Eric C. Holland and Alexandra L. Joyner have been elected members of the Institute of Medicine (IOM).

Dr.  Holland is a neurosurgeon in the Departments of Neurosurgery and Neurology, and the Director of the Brain Tumor Center, as well as a Member in the Cancer Biology and Genetics Program of the Sloan-Kettering Institute. He also holds the Emily Tow Jackson Chair in Oncology. As a surgeon, he specializes in the treatment of gliomas, the most common malignant brain tumor in adults, as well as tumors that have metastasized (spread) to the brain from other parts of the body.

In the laboratory, his work focuses on understanding the molecular mechanisms that underlie the development of central nervous system tumors and on developing models of these cancers in mice. He and his colleagues developed a technology called somatic cell gene transfer to create mouse models of many of the subtypes of gliomas.

Dr. Holland received his PhD degree in biochemistry and molecular biology from the University of Chicago and his MD degree from Stanford University School of Medicine. He did two postdoctoral fellowships, one at Stanford in the laboratory of Paul Berg and a second at the National Institutes of Health in the laboratory of now-Memorial Sloan-Kettering President Harold Varmus. He joined Memorial Sloan-Kettering in 2000.

Alexandra Joyner
Alexandra Joyner

Dr. Joyner is a Member in the Developmental Biology Program of SKI. She is a leader in mouse developmental genetics who helped pioneer many of the gene manipulation techniques used today in laboratories around the world. Among her innovations has been the recent development of methods to trace the lineages of specific cells in developing mice.

She has an ongoing interest in understanding normal development of the cerebellum and the abnormalities that give rise to medulloblastoma, a pediatric tumor of the cerebellum, as well as in elucidating the potential of resident adult stem cells to replenish injured tissues.

Dr. Joyner, who also holds the Courtney Steel Chair in Pediatric Cancer Research, received her PhD degree in medical biophysics from the University of Toronto and did postdoctoral training at the University of California, San Francisco. She came to Memorial Sloan-Kettering in 2007.
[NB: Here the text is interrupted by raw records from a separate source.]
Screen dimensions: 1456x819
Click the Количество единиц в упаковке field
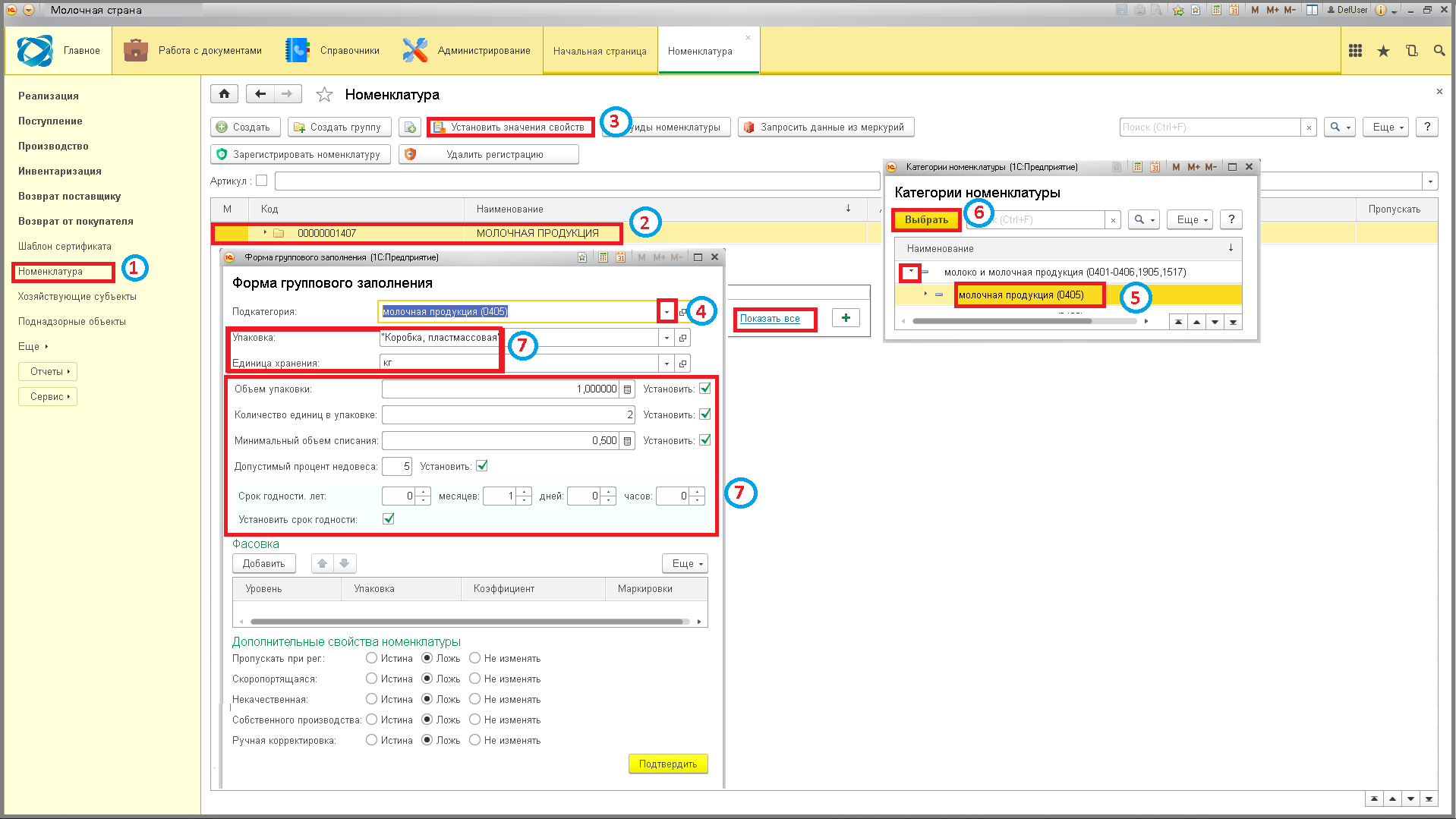(x=509, y=414)
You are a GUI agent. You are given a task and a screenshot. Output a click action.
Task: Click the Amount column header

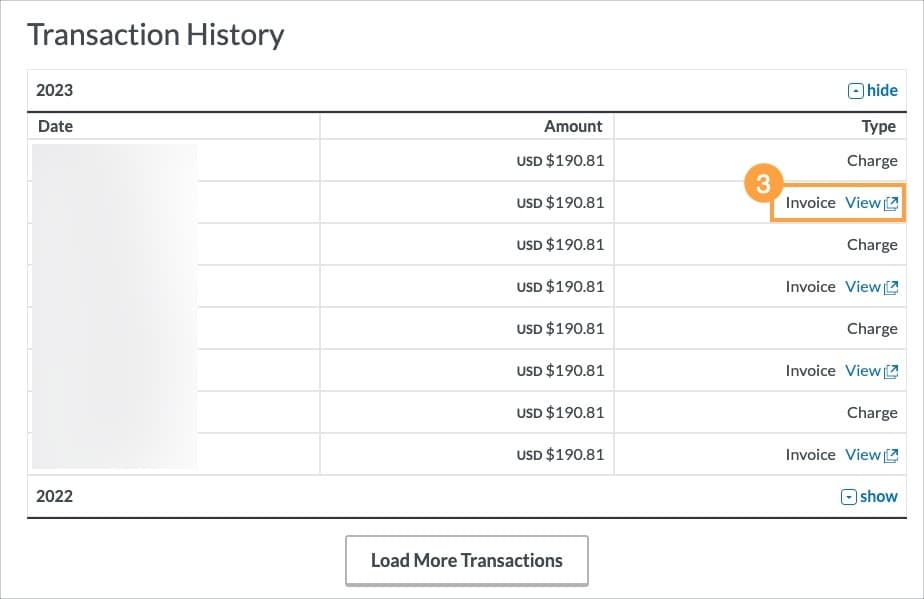[x=573, y=126]
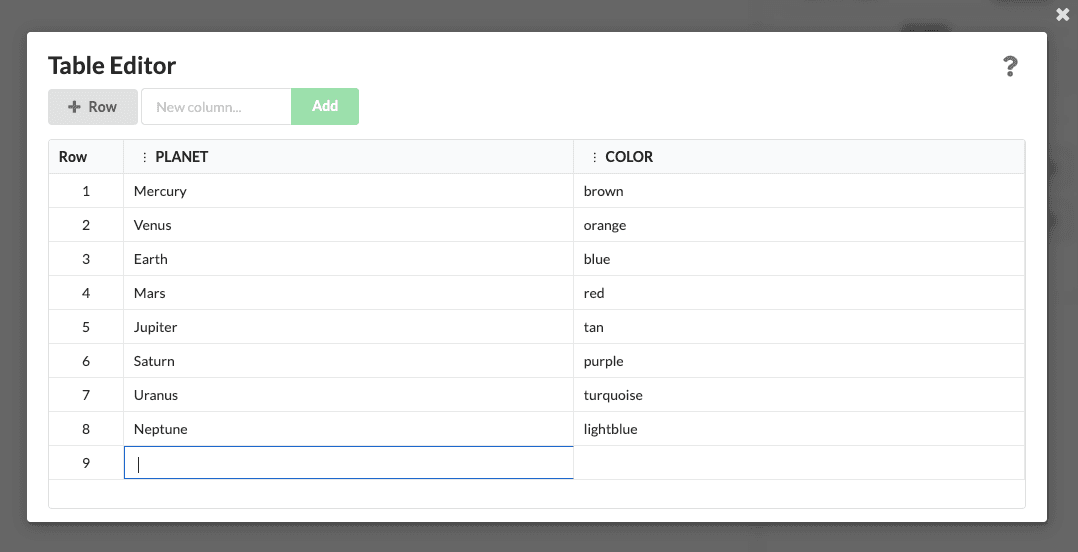Close the Table Editor dialog
Screen dimensions: 1078x552
[x=1062, y=15]
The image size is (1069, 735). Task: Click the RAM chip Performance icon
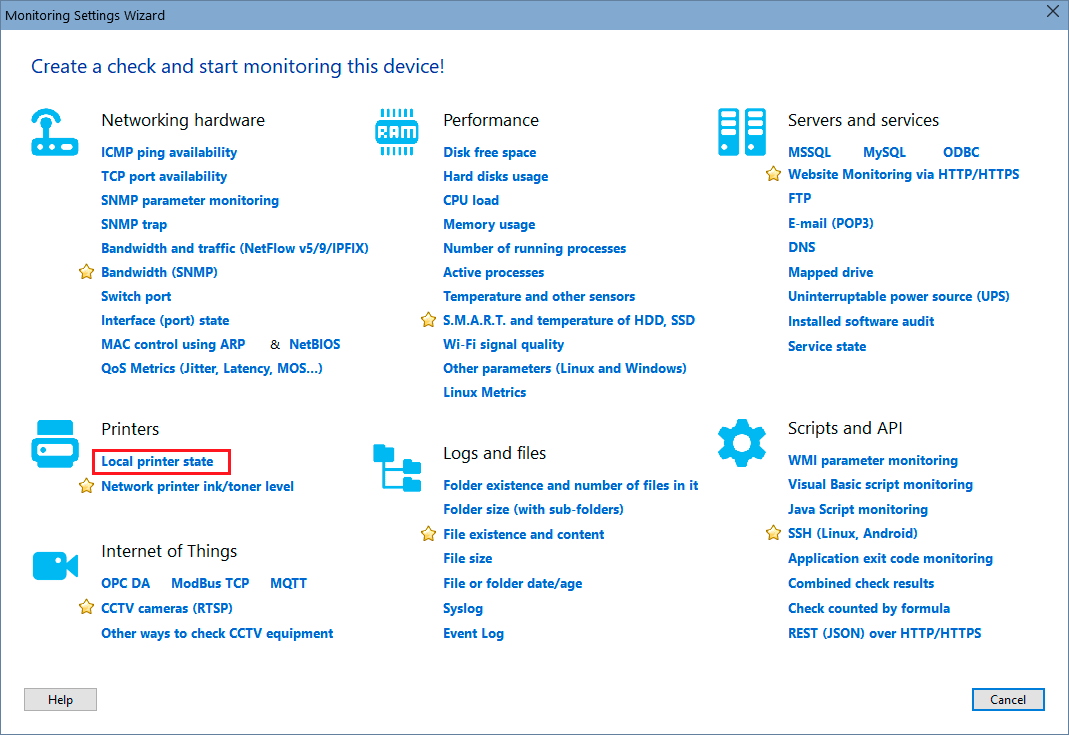397,132
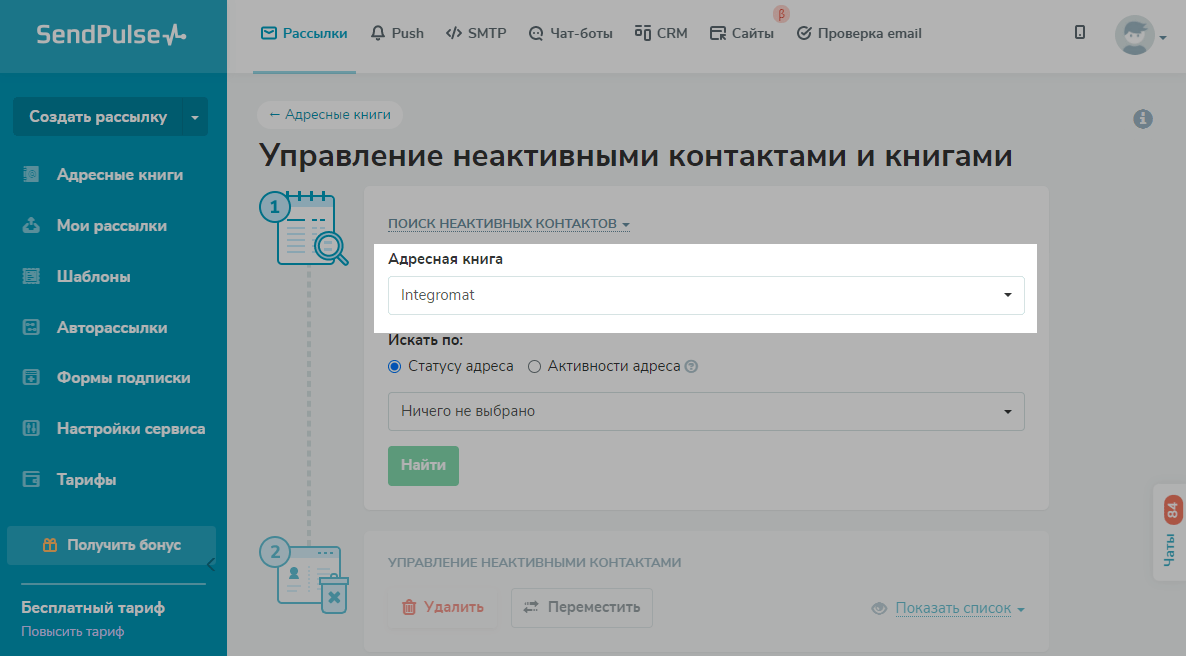Image resolution: width=1186 pixels, height=656 pixels.
Task: Click the Повысить тариф link
Action: point(72,632)
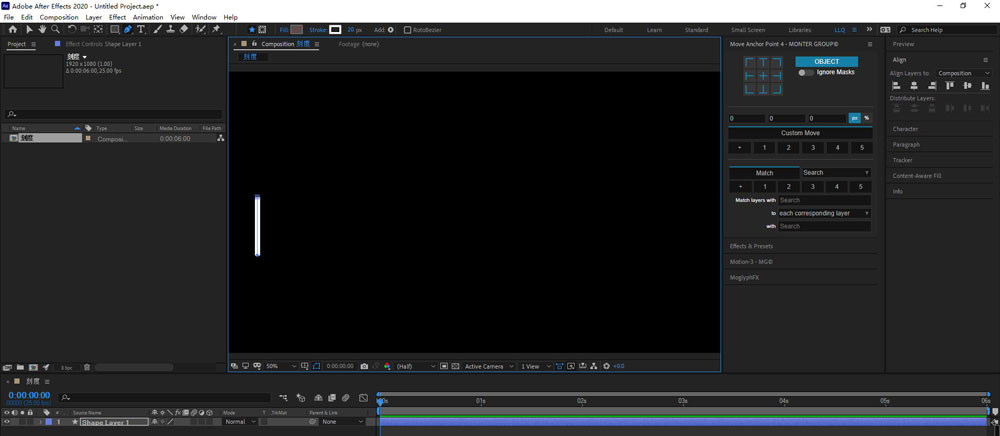Activate the Pen tool
The image size is (1000, 436).
(127, 30)
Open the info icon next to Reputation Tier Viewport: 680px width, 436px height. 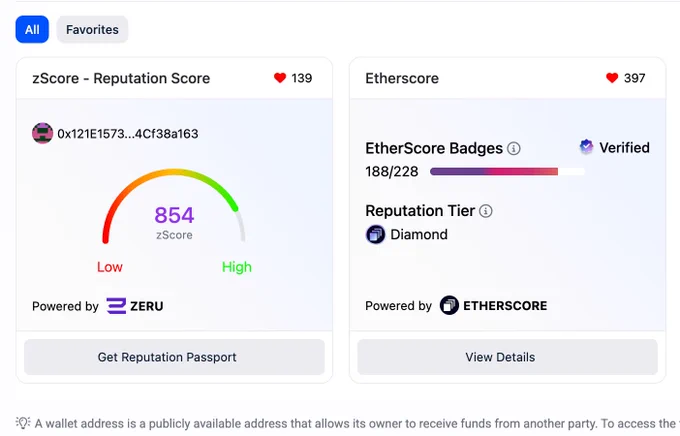486,211
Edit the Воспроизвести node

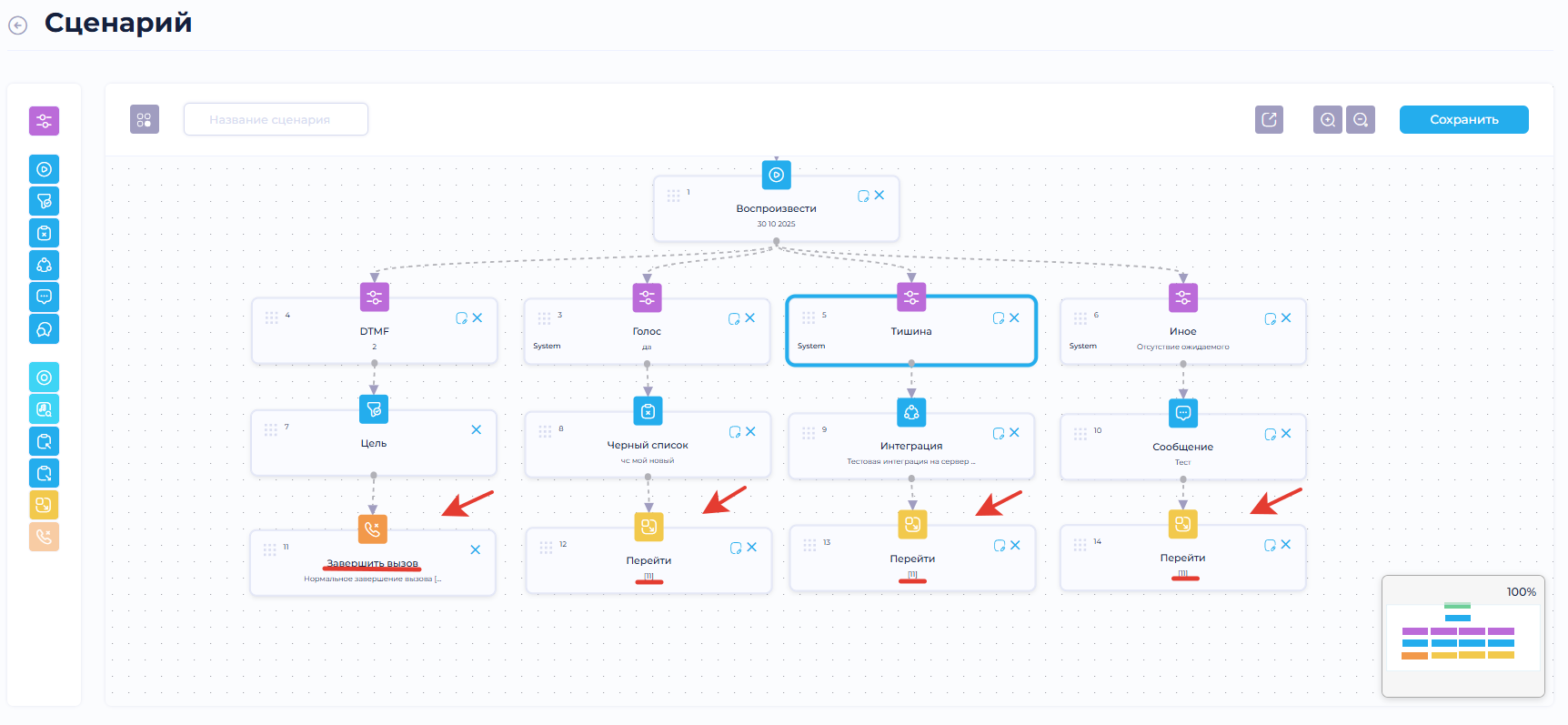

The IOM is a branch of the National Academies and was established to honor professional achievement in the health sciences and to serve as a national resource for recommendations on issues related to medicine, biomedical sciences, and health. Membership in the IOM is considered one of the highest honors in the fields of health and medicine. Fifteen members of Memorial Sloan-Kettering's faculty are already members of IOM.